● TASK GOAL
Everything from the line that contains "How do I perform: Click" to the final line of the data, both ends included, must be set down exactly, apart from the pictures.

● INPUT DATA
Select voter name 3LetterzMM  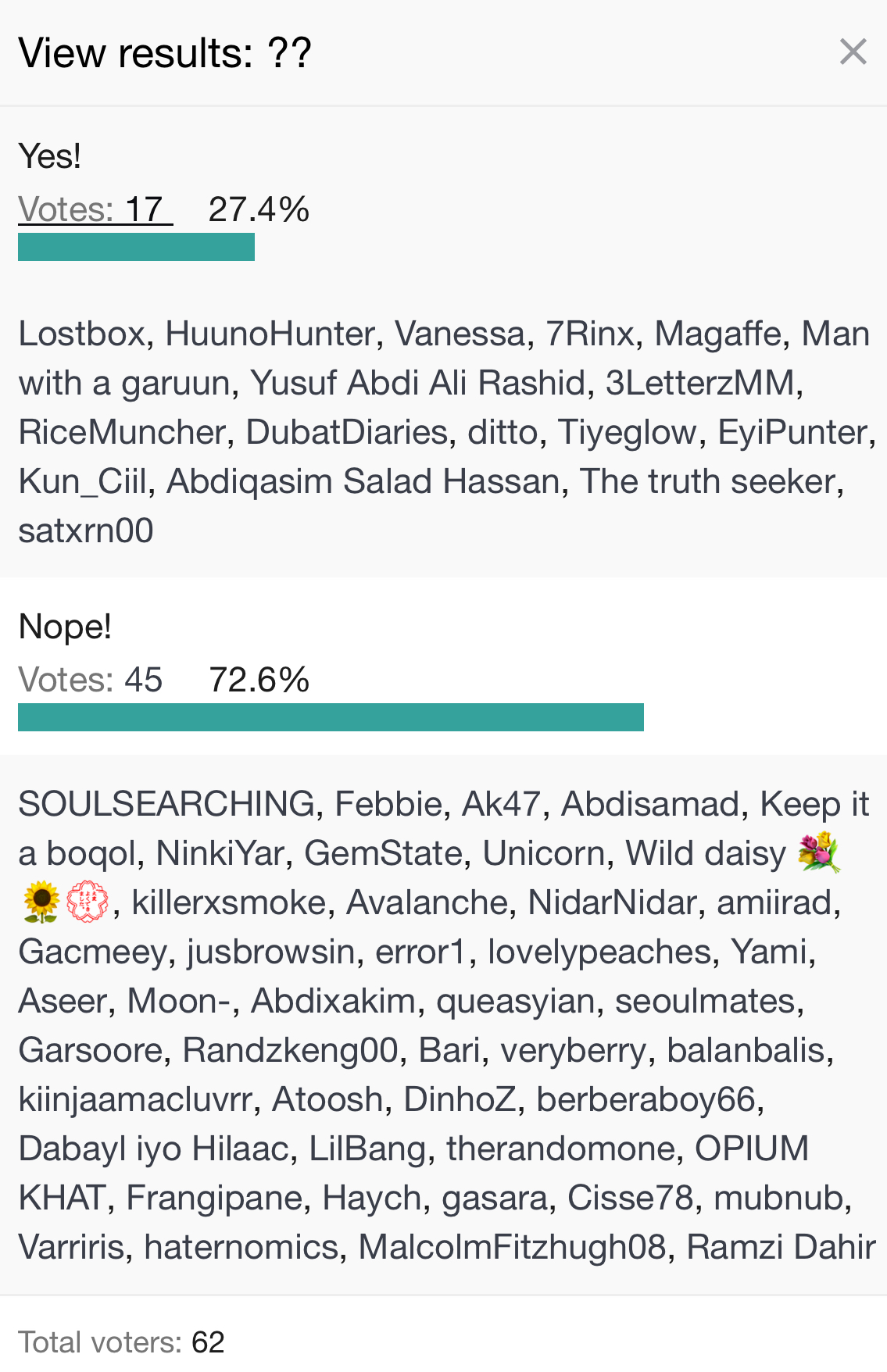click(x=700, y=383)
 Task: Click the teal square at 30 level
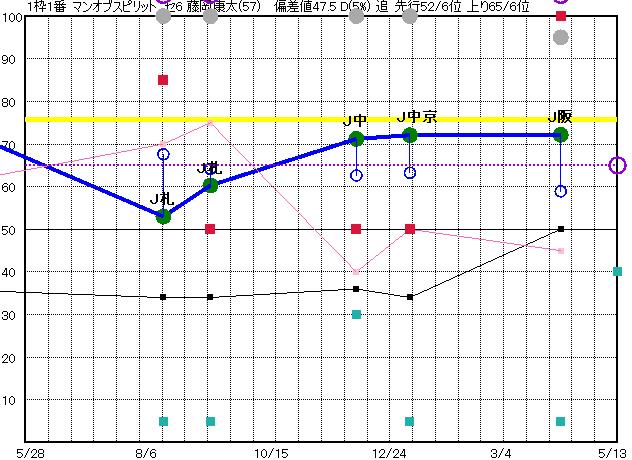click(356, 315)
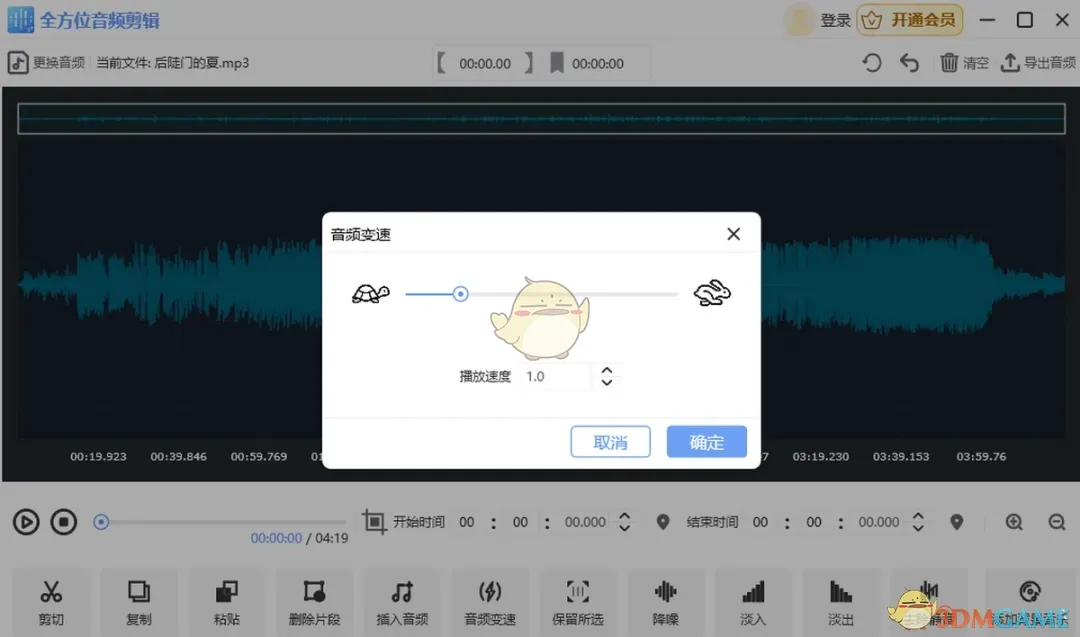The image size is (1080, 637).
Task: Apply Noise Reduction (降噪)
Action: pyautogui.click(x=666, y=600)
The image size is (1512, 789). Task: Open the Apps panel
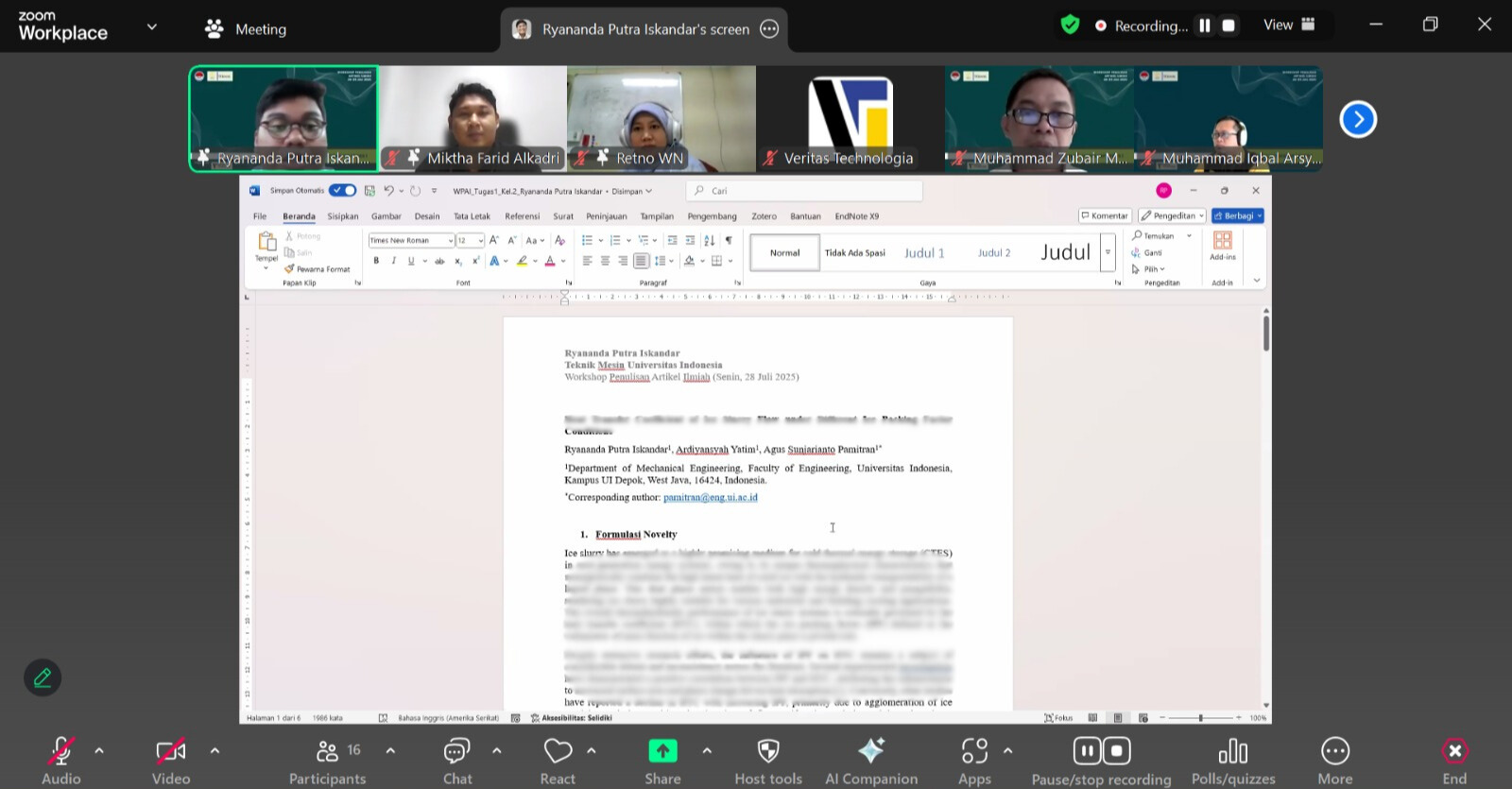974,751
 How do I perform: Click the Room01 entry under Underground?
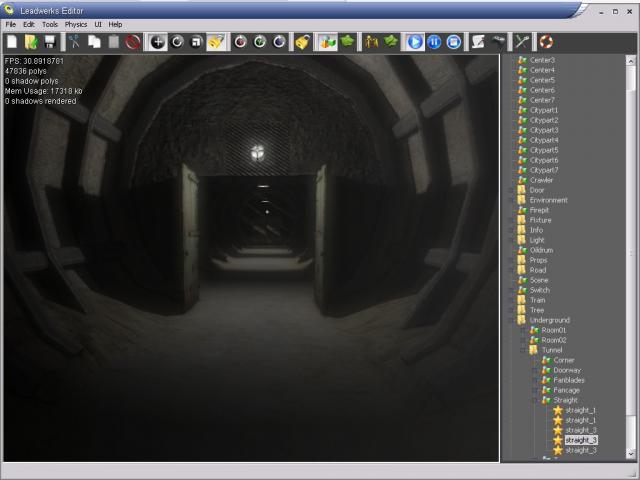coord(553,330)
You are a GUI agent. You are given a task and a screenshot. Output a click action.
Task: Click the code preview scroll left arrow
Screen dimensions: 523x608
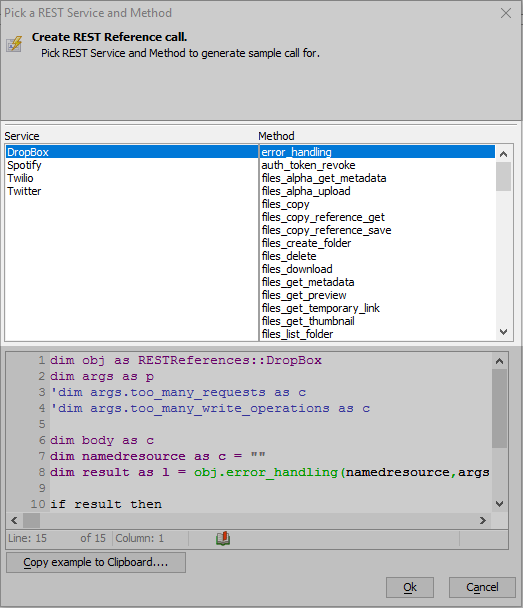14,520
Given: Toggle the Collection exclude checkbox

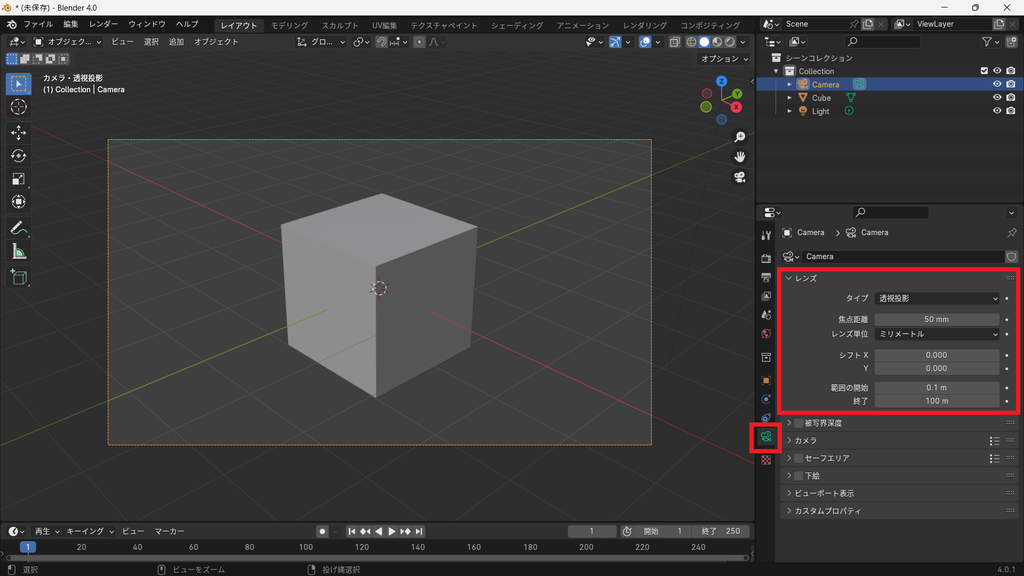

● RESULT FOR THIS TASK
 How do I perform: Click the Room01 entry under Underground?
coord(553,330)
You are a GUI agent. You are given a task and a screenshot. Output a click action.
Task: Click the code preview scroll left arrow
Screen dimensions: 523x608
14,520
Given: Toggle the Collection exclude checkbox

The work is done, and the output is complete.